A Brief History of Angelina County, Texas
Angelina County was settled
predominantly by natives of the southern United States,
some of them slaveowners who established plantations in
their new Texas home. Large plantations were owned by the
Stearns, Oates, Kalty, Stovall, and Ewing families.
However, many Angelina County farmers were relatively poor
men who owned no slaves. In 1847 slaves numbered 154, out
of a total population of 834. In 1859 the number of slaves
had grown to 427, valued at $269,550, and the total
population was 4,271. Cotton culture,qv
however, occupied only 2,048 acres of county land in 1858,
a relatively small area for East Texas. Between 1850 and
1860 improved land in the county increased from about
3,000 to about 16,000 acres.
In 1861 Angelina County was the only
county in East Texas, and one of only a handful of other
Texas counties, to reject secession.qv This election
result was startling when compared with that of Angelina
County's neighbor to the immediate south, Tyler County,
which supported secession by a 99 percent vote. Angelina
County had also given the Constitutional Union partyqv
candidate, John Bell, a strong minority vote in the 1860
election. Two companies of county men were organized to
fight in the Civil War,qv
but they saw only limited action; only nineteen Angelina
County men lost their lives in the war, and no Union
soldiers entered the county before 1866.
Before the war, a principal source of
wealth in Angelina County was the raising of livestock,
since most of the early settlers were not slaveholding
planters able to concentrate on agriculture. After the war,
livestock was largely supplanted by the lumber industry,qv
and therefore the numbers of cattle did not increase
proportionately with the population. Residents declined by
1870 to 3,985, but in 1880 they numbered 5,239. In 1890 the
population was 6,306; in 1900, 13,481; and in 1910, 17,705,
2,435 of whom were black.
Economically Angelina County improved
greatly in the 1880s because of the arrival of the
railroads. Exploitation of the county's pine and hardwood
timber became possible, and lumber began quickly to return a
bonanza. The construction in 1882 of the Houston, East and
West Texas Railway was followed in a few years by the Kansas
and Gulf Short Line, which later became the Cotton Belt.

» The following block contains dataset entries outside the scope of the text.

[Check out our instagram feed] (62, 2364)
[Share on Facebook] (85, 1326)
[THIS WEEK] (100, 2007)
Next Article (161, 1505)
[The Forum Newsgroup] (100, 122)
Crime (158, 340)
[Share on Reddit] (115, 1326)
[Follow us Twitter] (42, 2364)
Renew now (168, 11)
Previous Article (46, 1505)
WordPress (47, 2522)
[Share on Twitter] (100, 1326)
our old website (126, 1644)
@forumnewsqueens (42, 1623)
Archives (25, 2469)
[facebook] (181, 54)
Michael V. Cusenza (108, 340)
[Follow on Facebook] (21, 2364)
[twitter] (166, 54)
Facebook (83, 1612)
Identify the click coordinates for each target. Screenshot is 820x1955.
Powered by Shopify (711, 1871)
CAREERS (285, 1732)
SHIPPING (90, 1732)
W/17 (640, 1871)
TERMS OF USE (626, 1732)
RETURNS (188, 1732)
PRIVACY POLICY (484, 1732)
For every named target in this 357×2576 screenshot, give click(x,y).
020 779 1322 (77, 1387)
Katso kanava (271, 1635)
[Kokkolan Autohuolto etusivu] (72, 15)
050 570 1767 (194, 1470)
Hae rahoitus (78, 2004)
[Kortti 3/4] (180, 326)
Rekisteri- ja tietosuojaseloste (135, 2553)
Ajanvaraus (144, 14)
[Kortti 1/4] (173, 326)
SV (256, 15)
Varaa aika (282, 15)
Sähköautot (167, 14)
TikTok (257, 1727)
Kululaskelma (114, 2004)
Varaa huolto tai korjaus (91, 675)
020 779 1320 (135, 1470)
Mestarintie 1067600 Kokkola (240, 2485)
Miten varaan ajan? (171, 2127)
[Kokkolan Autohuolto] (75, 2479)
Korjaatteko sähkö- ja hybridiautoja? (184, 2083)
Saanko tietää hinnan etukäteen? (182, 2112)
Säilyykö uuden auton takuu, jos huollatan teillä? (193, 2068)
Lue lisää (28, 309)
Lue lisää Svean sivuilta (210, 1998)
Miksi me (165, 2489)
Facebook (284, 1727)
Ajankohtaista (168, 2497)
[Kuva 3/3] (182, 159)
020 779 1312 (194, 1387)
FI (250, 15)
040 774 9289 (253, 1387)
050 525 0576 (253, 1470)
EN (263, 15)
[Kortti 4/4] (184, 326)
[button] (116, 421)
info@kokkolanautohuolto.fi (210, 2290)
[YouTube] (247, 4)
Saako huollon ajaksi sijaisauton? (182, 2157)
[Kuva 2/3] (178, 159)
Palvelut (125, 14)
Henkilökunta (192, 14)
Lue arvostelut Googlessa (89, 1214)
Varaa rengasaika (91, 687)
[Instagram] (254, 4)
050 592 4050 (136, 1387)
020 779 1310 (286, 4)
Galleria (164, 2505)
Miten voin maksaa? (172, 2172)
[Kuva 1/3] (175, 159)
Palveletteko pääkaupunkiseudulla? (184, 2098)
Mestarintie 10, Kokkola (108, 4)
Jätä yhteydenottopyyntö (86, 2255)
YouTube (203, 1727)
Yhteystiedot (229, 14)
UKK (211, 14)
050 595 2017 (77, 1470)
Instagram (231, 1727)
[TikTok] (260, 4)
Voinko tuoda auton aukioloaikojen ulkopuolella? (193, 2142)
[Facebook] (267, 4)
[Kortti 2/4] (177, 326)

Other railroads of the county included the St. Louis and
Southwestern, the Texas Southeastern, the Shreveport,
Houston and Gulf, the Groveton, Lufkin and Northern, and the
Texas and New Orleans, as well as many small tram lines for
lumbering. Lufkin is the hub at which most of these rail
lines met.
In 1880 county farmers cultivated only
about 25,000 acres; landowners were waiting for the
railroads so that they could develop their timber. The
county had 10,000 cattle and twice as many hogs at this
time. It was estimated that the county had 1.3 billion board
feet of longleaf and a billion board feet of loblolly pine.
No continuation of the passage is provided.